High Plains Music Camp returns to FHSU campus


Dr. Ivalah Allen is “thrilled” to announce the 74th annual High Plains Music Camp at Fort Hays State University will be in person after having to hold the 2020 version virtually because of the pandemic.

“I was holding my breath until we learned in late March that we had the go-ahead,” said Allen, associate professor of music and theatre director of the camp. “We are excited to have these young musicians back on campus.”

The dates for the camp – which include instruction for middle and high school students in band, orchestra, and vocal – are July 11-17. Registration for a residential, full-time camp participant is $450, which includes lodging and meals. The cost for day participants is $250. All participants receive quality instruction, a drawstring cinch bag, and a T-shirt. Registration is encouraged by June 15. After that date, a $100 late fee will be added to the camp fee.

For more information about the camp or to register, visit www.fhsu.edu/musiccamp. Contact information also is available on that web page for anyone with questions about the camp.

There will be sessions for middle school band and four areas of instruction featuring high school students – band, jazz band, orchestra, and vocal. The only section that will not be held this year is middle school orchestra because of low early enrollment and lack of enough orchestra staff.

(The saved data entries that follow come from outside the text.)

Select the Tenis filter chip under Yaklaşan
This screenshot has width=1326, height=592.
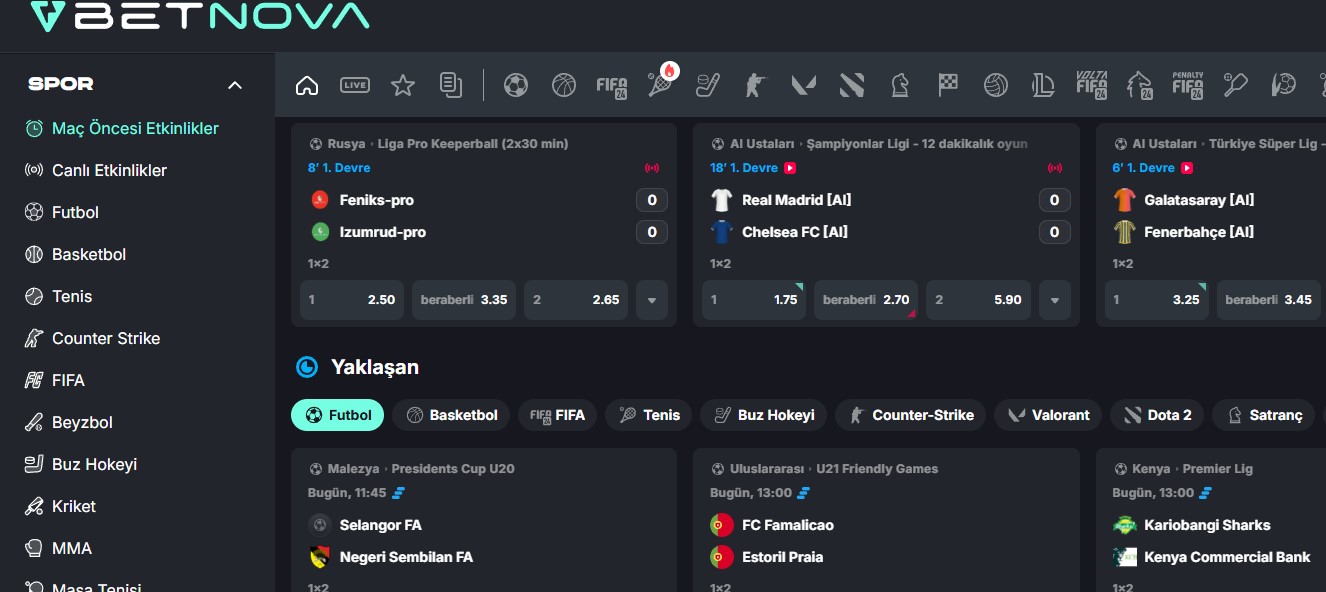click(648, 415)
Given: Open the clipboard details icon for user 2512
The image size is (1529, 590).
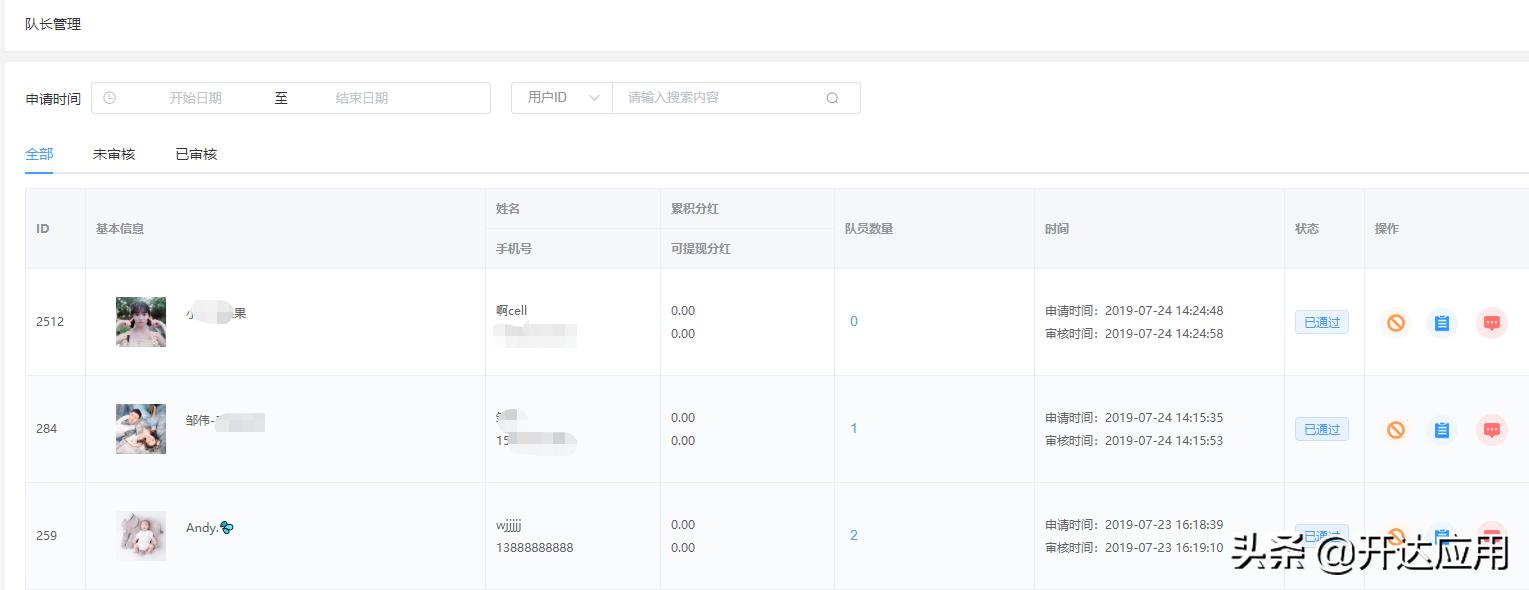Looking at the screenshot, I should [x=1441, y=322].
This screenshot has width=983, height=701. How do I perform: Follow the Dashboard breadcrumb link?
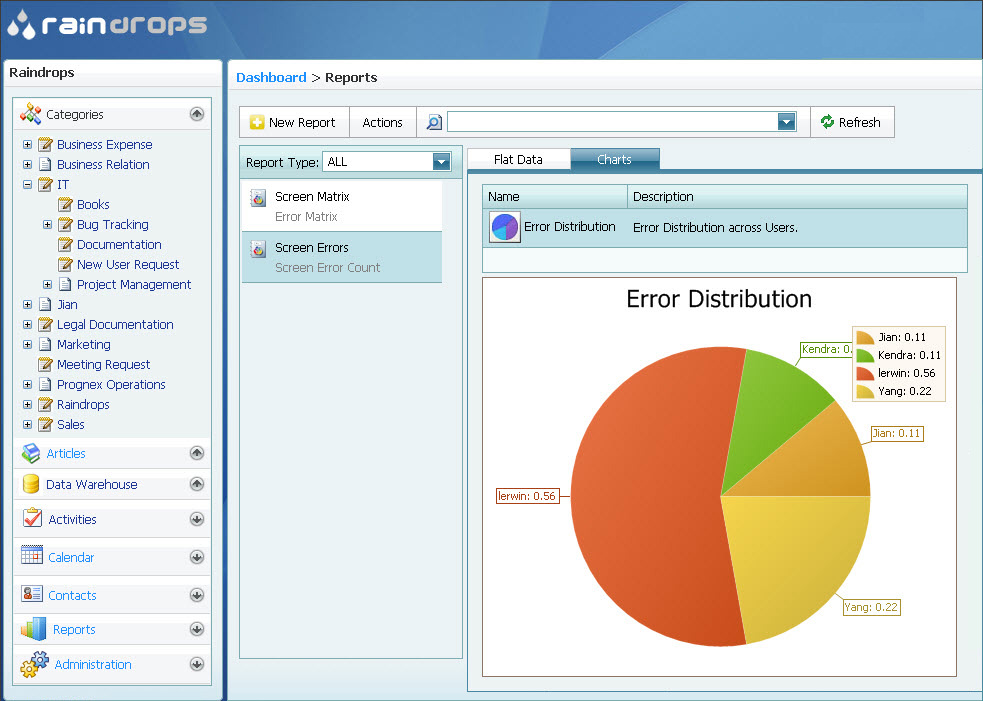[271, 77]
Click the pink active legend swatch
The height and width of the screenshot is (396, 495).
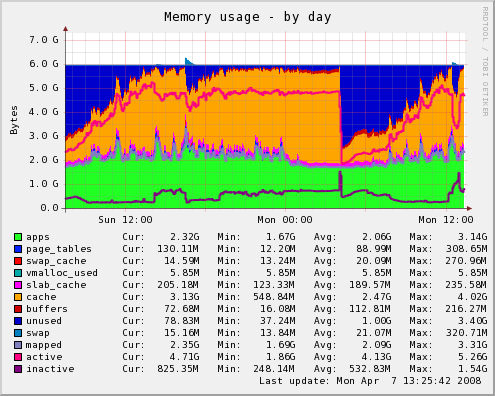coord(18,357)
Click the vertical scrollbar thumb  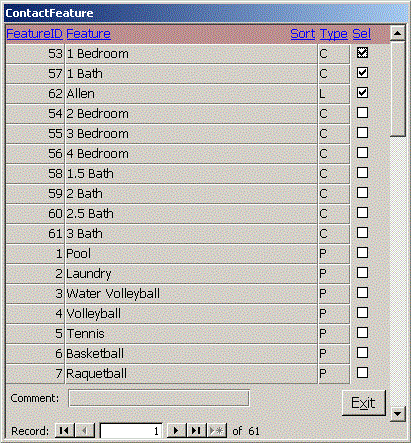(397, 88)
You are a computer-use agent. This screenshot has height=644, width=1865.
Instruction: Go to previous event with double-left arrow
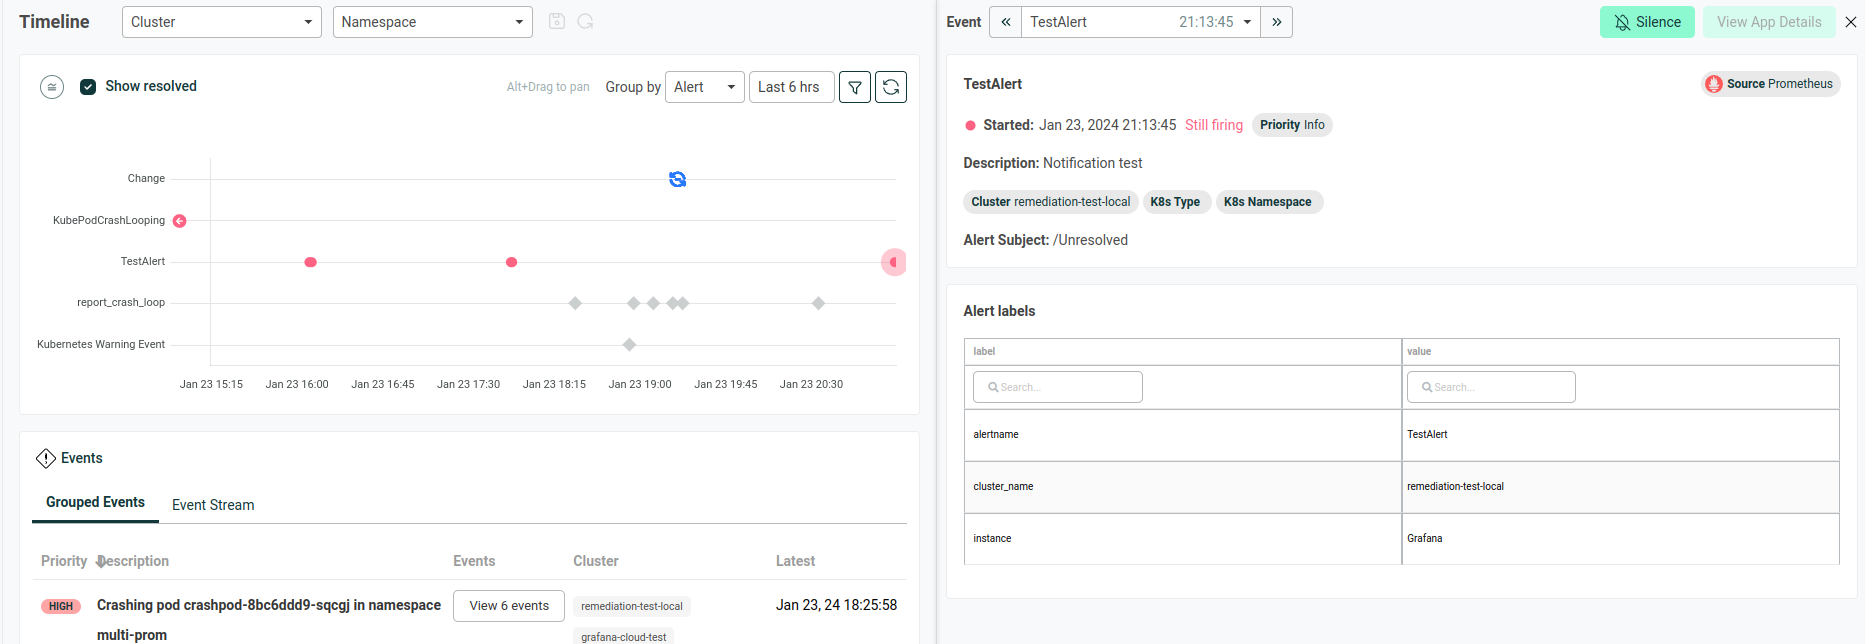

Nightly performances at Beach/Schmidt Performing Arts Center in Sheridan Hall will include a visit by the Kansas 135th Infantry Band from Fort Riley Tuesday. Those performances, set for 7 p.m. Monday through Thursday, are all open and free to the public. Jazz band performances begin at 6 p.m. Friday. There also will be a musical at 6 p.m. Friday in Felten-Start Theatre in Malloy Hall.

The camp, one of a kind in Kansas, is an opportunity to learn from nationally recognized musicians, teachers, and conductors. It also is an excellent recruiting tool for FHSU, and the camp annually is a training ground of sorts for current Fort Hays State students who serve as counselors.

“We have a lot of music education students help at the camp,” she said. “We like to get them involved as counselors because this is the age group they are going to be working with as teachers when they graduate.”

It’s a full week for the participants. After arriving on campus Sunday for registration, they audition for the various levels of instruction. The counselors then begin tours of the campus, and ensemble rehearsals begin following dinner Sunday evening. Following full days of instruction, the participants then are all involved – in one way or another – in the evening concerts.

Allen is looking forward to another action-packed week.

“There are no two years of camp that are alike,” she said. “It can be challenging and keeps us on our toes. But that’s what makes it fun.”